Government advisers yesterday cleared the way for more patients with advanced forms of common cancers to treat themselves at home rather than have chemotherapy in hospitals.
"Smart pill" alternatives to conventional treatments are licensed for use in Britain, but the endorsement given by the national institute for clinical excellence (Nice) in the fight against breast and bowel disease is likely to mean a massive increase in their use.
The new recommendations on their usage throughout England and Wales were welcomed because they offered patients the chance of more control over their treatment and fewer hospital visits.
This should give NHS staff more time to combat other cancers. Advice from the institute said the decision to use the drugs should be made jointly by patients and doctors so that choices of treatment and potential side-effects were understood.
Capecitabine, better known by its brand name, Xeloda, works by stopping cancer cells dividing. Most patients say they would prefer oral treatment to an infusion of drugs through drips, but the Nice approval is not unqualified. For advanced breast cancer the institute recommends it as a single agent, or with another drug brand named Taxotere, when other treatments have failed or are unsuitable.
Xeloda, made by Roche, and another oral drug, Uftarol, made by Bristol Myers Squibb, have also been recommended as options for frontline treatments for advanced bowel cancer.
About 40,000 cases of breast cancer are diagnosed each year in Britain. Between 30% and 40% might develop into advanced disease. Around 13,000 women die annually. Bowel, or colorectal, cancer claims 17,000 lives a year and is diagnosed in 33,000 people.

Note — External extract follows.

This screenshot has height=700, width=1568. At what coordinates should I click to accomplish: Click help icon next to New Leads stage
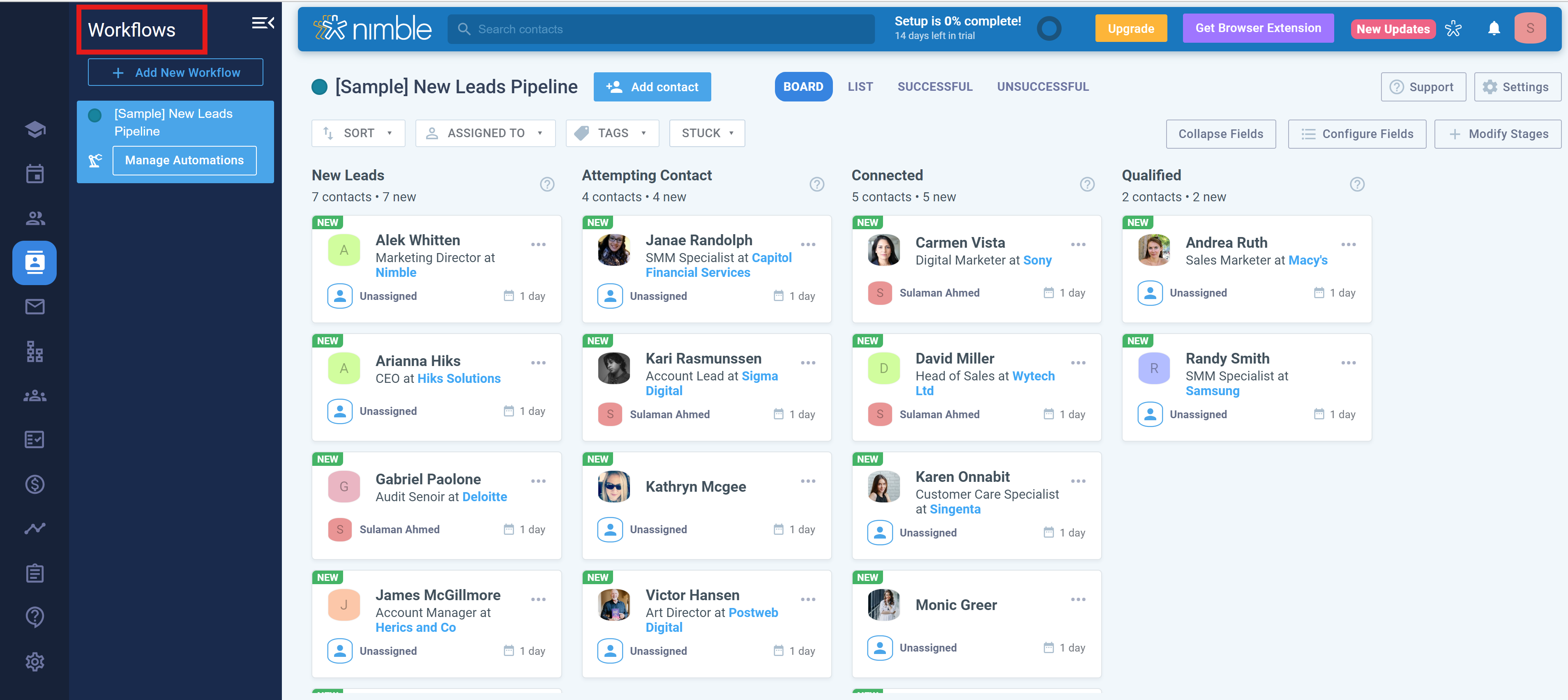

Bruce Sizer, bowel cancer specialist and consultant clinical oncologist at Essex Rivers Healthcare NHS trust, said: "Oral treatment makes chemotherapy schedules simpler, cuts hospital time and therefore costs, and provides patients with the convenience of treatment at home."
The approval for wider use of the drugs coincided with an appeal by scientists for men with prostate and testicular cancer to help them find the hereditary genes thought responsible for increasing the risk of contracting the diseases.
They are seeking men who have three or more relatives who developed prostate cancer before they were 70 or two or more family members with testicular cancer.
Six possible prostate cancer genes have been identified, as well as a promising candidate for a gene that influences the risk of developing testicular cancer. Professor Colin Cooper of the Institute of Cancer Research in London said about 15% of prostate cancers and up to 30% of testicular cancer might be due to inherited predisposition.
Discovery of the genes responsible could help screen for people at high risk and provide targets for new and more effective drugs.